All this is soundtracked by an infectious made-for-the-club beat that incorporates simmering shakers and congo drums, while Gandhi’s drawling chant encourages throughout, “own your voice don’t be afraid / there’s power in what you say.”

And while the widely-used “Future Is Female” tagline has received criticism from outsiders, with some labeling it not inclusive enough, Gandhi says the slogan has nothing to do with anatomy. “My intention is to love fem energy in all of us,” she explains. “It’s about valuing femininity in all of us so men, women and all genders in between feel brave enough to be their most authentic selves.”

Gandhi, who grew up between New York City and Bombay, adds that her feminism stems largely from a childhood frustration with music media. Growing up between New York City and Bombay, Gandhi says she felt a disconnect between her day-to-day life — where her parents encouraged her to “play with K’NEX, to play all the sports, to be a straight-A student” — and oppressive, hyper-sexualized images of women imagined by popular music. “Music was where my politics came from,” she explains. “I didn’t know who Hillary Clinton was when I was seven, but I sure as hell knew who the Spice Girls were — and we have to pay attention to that.”

It would only make sense, then, to fight that oppression from within the same medium: Music, one activists have utilized for decades as a mechanism of protest. As Gandhi puts it, “the revolution is creative,” and it’s helping artists like UNIIQU3 — who speaks on diversity and the current political climate in her verse — find their voice.

“I’m just happy that I can talk about [politics] on a club track.

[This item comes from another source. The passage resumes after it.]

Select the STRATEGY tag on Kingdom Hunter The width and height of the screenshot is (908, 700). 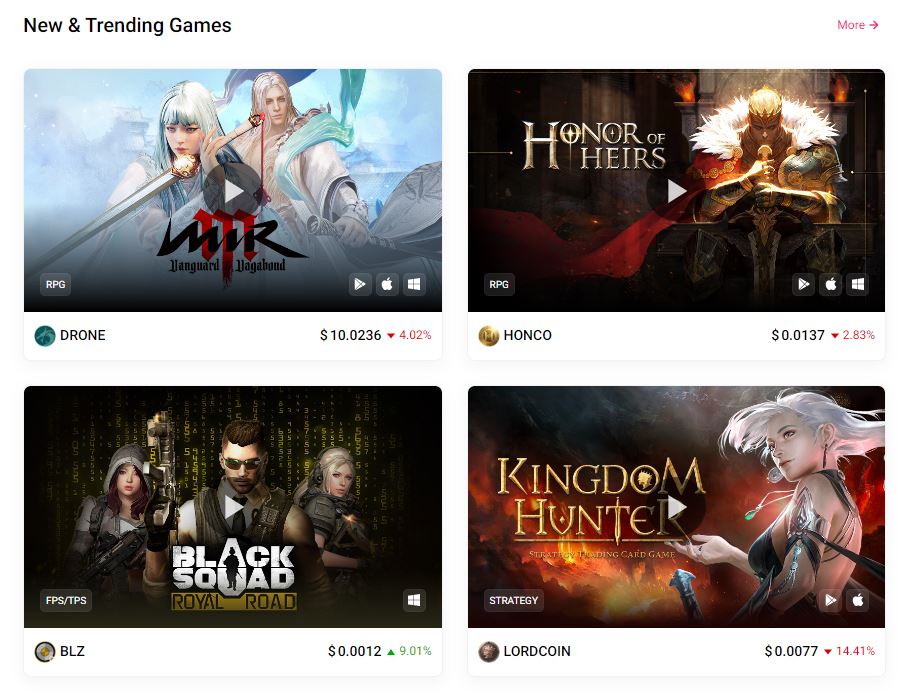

Because when people think of a club, they don’t really think of politics,” she says. “That was hard for me to do before, and now it’s something I’m about to do more of.”

And TT maintains that it’s the collaborative aspect of the remix that gives it true power: “Women are coming together and taking ownership of our own destiny — we’re not waiting for the co-sign,” she explains. “If [women] really want to make a change in the game, we have to come together and make things together, and we have to shift that paradigm.”

In fact, Gandhi says she made a point to bring on majority female artists (and especially those of color) for the remix EP, motivated to prove wrong those who claim the industry is male-dominated because there are simply fewer female artists. Gandhi says one unnamed industry insider once gave her this shortsighted solution: “Tell the girls to keep spinning.”

“This remix record is an intentional resume, an intentional statement, to say here is a roster of an incredible up-and-coming class of DJ remixers and producers who are women of color, who are the future,” explains Gandhi. “They’re doing it extraordinarily, and I’m putting them on [the EP] because I have the opportunity to.”